(Passage to read)
FIGURE 1. Acetyl-CoA conversion to acetic acid, ethanol, and 2,3-butanediol. Abbreviations: 2 [H], reducing equivalents (either NADH or NADPH); 2,3-BDH, 2,3-butanediol dehydrogenase; ACK, acetate kinase; ADHE, bifunctional aldehyde/alcohol dehydrogenase; AOR, aldehyde:ferredoxin oxidoreductase; ALDC, acetolactate decarboxylase; ALS, acetolactate synthase; Fd, ferredoxin; PFOR, pyruvate:ferredoxin oxidoreductase; PTA, phosphotransacetylase.

Materials and Methods

Bacterial Strains

Clostridium autoethanogenum DSM 10061, C. ljungdahlii DSM 13582, and C. ragsdalei DSM 15248 were obtained from the DSMZ (Deutsche Sammlung von Mikroorganismen und Zellkulturen GmbH, Brunswick, Germany). C. coskatii ATCC PTA-10522, “PS02” was ordered from the American Type Culture Collection (ATCC) Manassas, VA 20110, USA. The organisms were cultivated under strictly anaerobic conditions in modified Tanner medium (Tanner, 2007) at 37°C. Escherichia coli XL1-Blue MRF’ (Stratagene GmbH, Heidelberg, Germany) was used for cloning experiments. E. coli strains were grown aerobically at 37°C in Luria-Bertani (LB) medium (Green and Sambrook, 2012). E. coli strains were maintained in LB medium supplemented with 25% (v/v) glycerol at -80°C.

Growth Conditions

Heterotrophic growth was performed with 40 mM fructose under an atmosphere of N2 + CO2 (80% + 20%), while synthesis gas (50% CO, 45% H2, 5% CO2,) was used for autotrophic growth at a pressure of 100 kPa. The modified Tanner medium (Tanner mod. medium) based on medium ATCC 1754 (Tanner, 2007) was slightly modified regarding concentrations of various components. Tanner mod. medium components (per L): 2-(N-morpholino) ethanesulfonic acid (MES) 20.0 g, yeast extract 0.5 g, mineral solution 25.0 mL, trace element solution 10 mL, vitamin solution 10 mL, resazurin 0.5 mg, cysteine-HCl × H2O 1 g. Mineral solution (per 500 mL): NaCl 40 g, NH4Cl 50 g, KCl 5 g, KH2PO4 5 g, MgSO4 × 7 H2O 10 g, CaCl2 × 2 H2O 2 g. Vitamin solution (per L): pyridoxine-HCl 10 mg, thiamine-HCl × 2 H2O 5 mg, riboflavine 5 mg, D-Ca-pantothenate 5 mg, lipoic acid 5 mg, p-aminobenzoic acid 5 mg, nicotinic acid 5 mg, vitamin B12 5 mg, biotin 2 mg, MESNA (sodium-2-mercaptoethansulfonate) 10 mg, folic acid 2 mg. For the trace element solution, it was important to dissolve first the nitrilotriacetic acid and to adjust the pH to 6.5 with KOH. Then, the other components were added, and the final pH was adjusted to 5.9 (with KOH). Trace element solution (per L): nitrilotriacetic acid 2 g, MnSO4 × H2O 1 g, Fe(NH4) (SO4)2 × 6 H2O 0.8 g, CoCl2 0.2 g, ZnSO4 × 7 H2O 1 g, CuCl2 0.02 g, NiCl2 × 6 H2O 0.2 g, Na2MoO4 × 2 H2O 0.02 g, Na2SeO3 × 5 H2O 0.1 g, Na2WO4 0.2 g. Fructose (40 mM) for heterotrophic growth was added from a sterile anaerobic stock solution.

(Apply what you read)
1/ Decide whether each statement below agrees with the methods passage above. Answer yes or no for each, and quote the deciding words of the passage.
(a) The E. coli strains were grown anaerobically.
(b) The final pH of the trace element solution was set to 5.9.
(c) C. coskatii was obtained from the DSMZ.
2/ Pick up the methods passage on culturing the Clostridium strains after its final sentence and carry it on for about 80 words.

(Raw data)

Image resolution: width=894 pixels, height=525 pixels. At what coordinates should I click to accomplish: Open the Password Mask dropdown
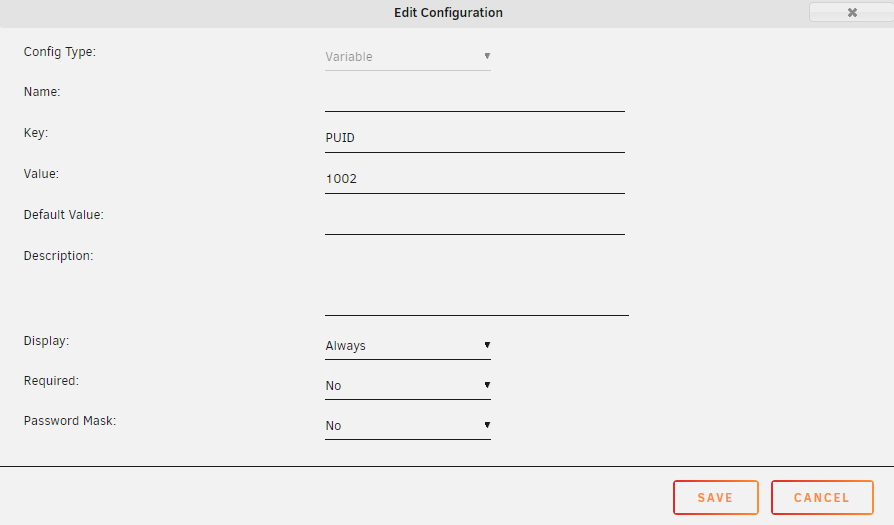click(408, 426)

(Per-task outputs)
1/
(a) No: "E. coli strains were grown aerobically at 37°C in Luria-Bertani (LB) medium"
(b) Yes: "the final pH was adjusted to 5.9 (with KOH)"
(c) No: "was ordered from the American Type Culture Collection (ATCC)"

2/
Heterotrophic growth was carried out in 50 mL medium, using 125-mL infusion flasks (Thermo Fisher Scientific) with butyl rubber stoppers. Autotrophic growth experiments were performed with 100 mL medium in 1000-mL flasks with butyl rubber stoppers. All growth experiments were carried out in biological triplicates in an uncontrolled batch mode. Growth of cells was monitored by measuring optical density at 600 nm (OD600 nm), and metabolic end products were analyzed by high performance liquid chromatography (HPLC).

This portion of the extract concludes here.